* TASK PROMPT
Repeat the listing below in full and exactly, but without its pictures.

______

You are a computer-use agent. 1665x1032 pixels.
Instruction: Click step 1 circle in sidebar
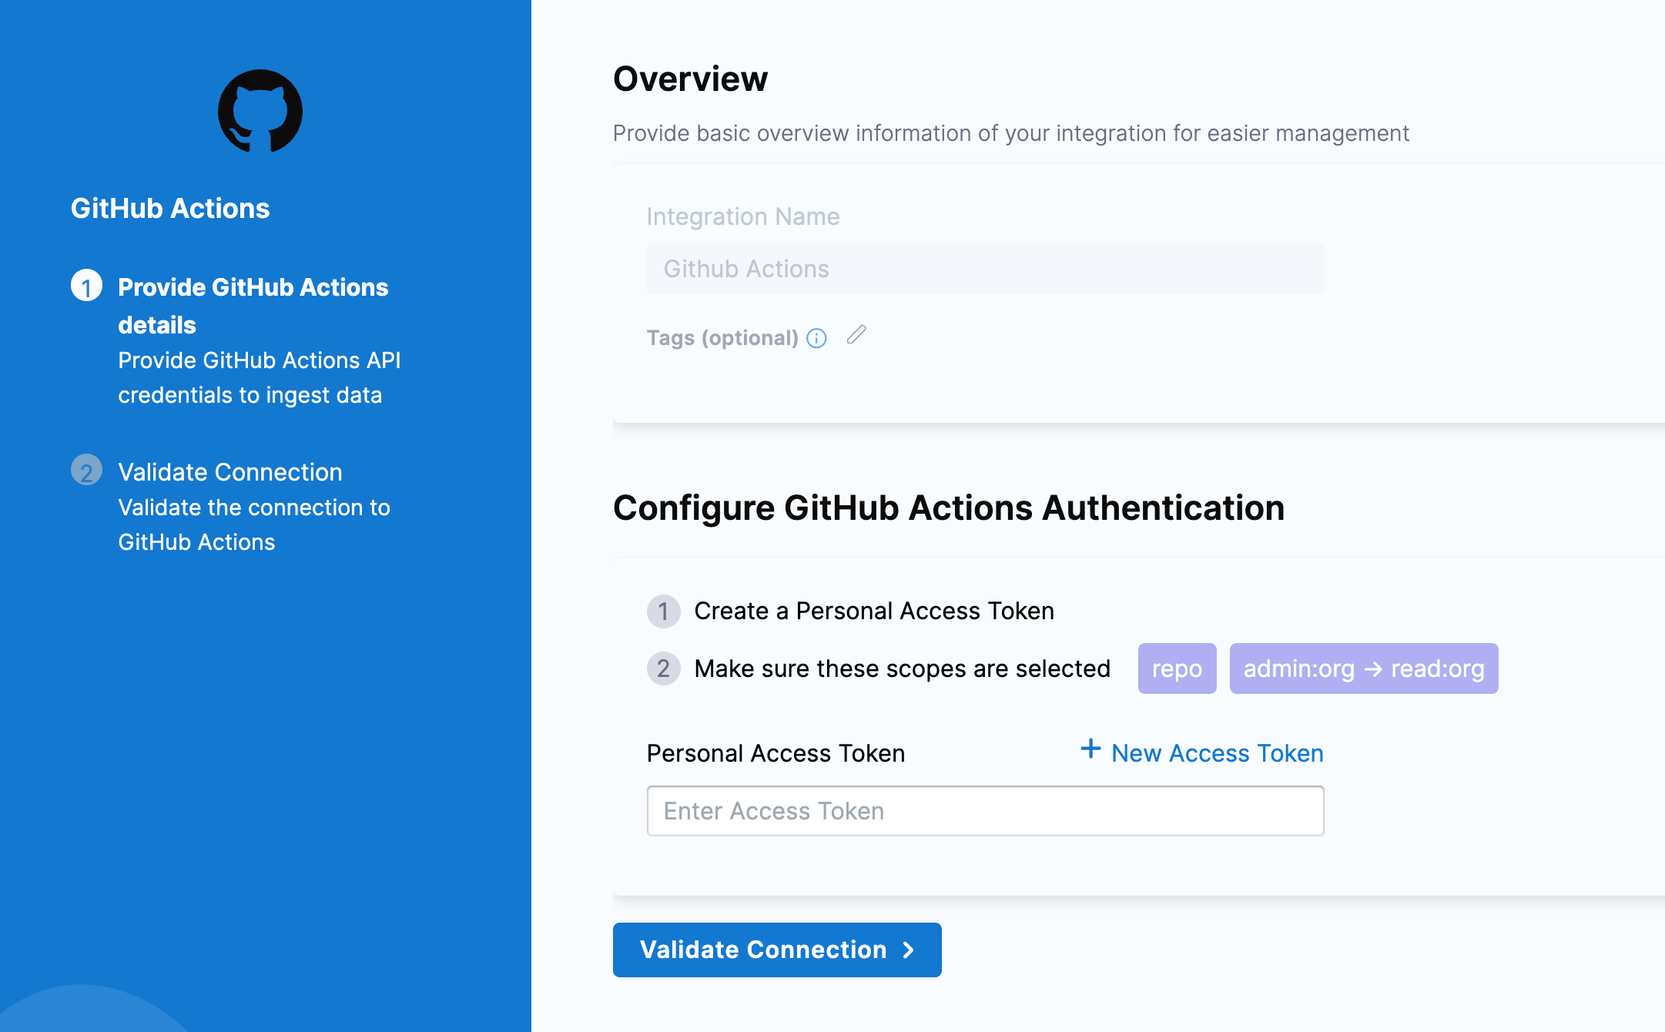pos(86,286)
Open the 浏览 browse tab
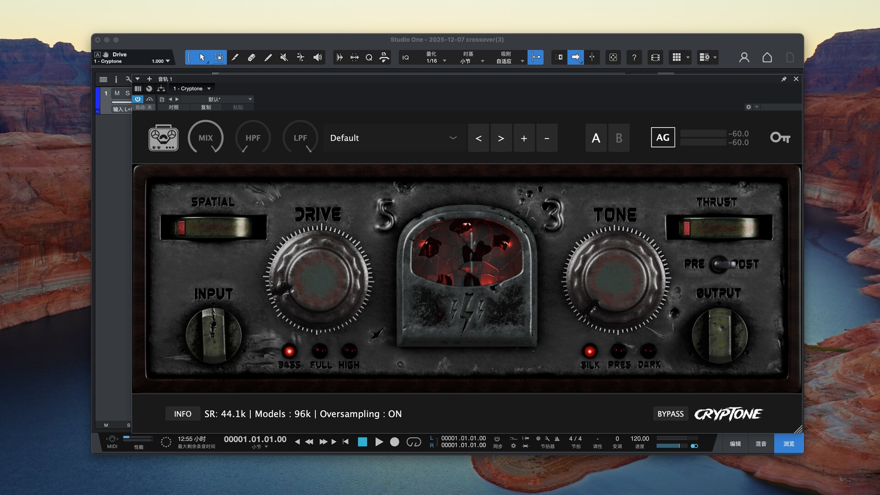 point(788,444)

______

* OUTPUT BELOW
You are a computer-use agent. 1665x1032 pixels.
Instruction: Click step 1 circle in sidebar
pos(86,286)
Open the 浏览 browse tab
 point(788,444)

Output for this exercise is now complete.